Of course, the government generally needs to drug your children when the public school system fails to destroy their souls and turn them into automatons. O brave new world, that has such people in it!

["Sheep on Drugs" photo by Lefteris Heretakis; CC BY 2.0]

4 Comments → “Poor children more likely to be drugged”


  1. Margaret Wilde

    Dec 14, 2009

    This is shocking. The prescribing medics and the complicit foster parents should be ashamed to be party to such cruelty.

    I suspect that a major reason for the high prescribing of these harmful drugs to children is to swell the profits of the drug companies.

    I am confident that antipsychotic drugs should NEVER be prescribed to children and only very very rarely to adults if at all.
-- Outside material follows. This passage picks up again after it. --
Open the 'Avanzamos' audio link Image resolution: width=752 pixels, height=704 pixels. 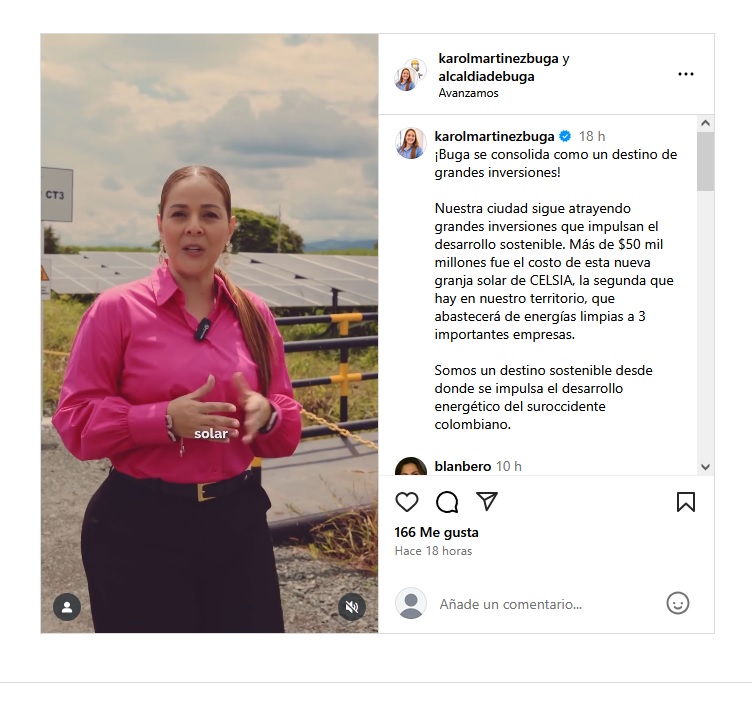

    BTW, if anyone reading this has taken prescription drugs and gained weight because of this, the safe, sure way to reduce the weight gain is to cut down on salt and salty food. This reduces the fluid retention which the drugs often cause.


  2. Bob

    Dec 15, 2009

    Rowdy kids used to get spanked and have their asses kicked. It was crude but seemed to work for thousands of years and it was cheap too. Every adult had a boot to swing and switches grew on trees.
    Then we had the sixties and learned that violence never solved anything. (Who said that anyway?)

    Now we don’t solve our problems with violence, we solve them with drugs.
    In the past, ass kickings used to be more common amongst the poor folks, so it stands to reason that poor kids get more drugs today.
    Same problem as before, it didn’t go away, we still think it’s just awful how we deal with it, but now big business is making money.

    The touchy feely, feel good baby boomer generation was the biggest tool of big business that ever walked the earth. They never even knew it. They thought they were all about stickin’ it to the man. Ha! “The man” has been laughing all the way to the bank for 50 years.


  3. Michael Hampton

    Dec 15, 2009

    I dunno. Maybe that generation was just seduced by power, like everyone else.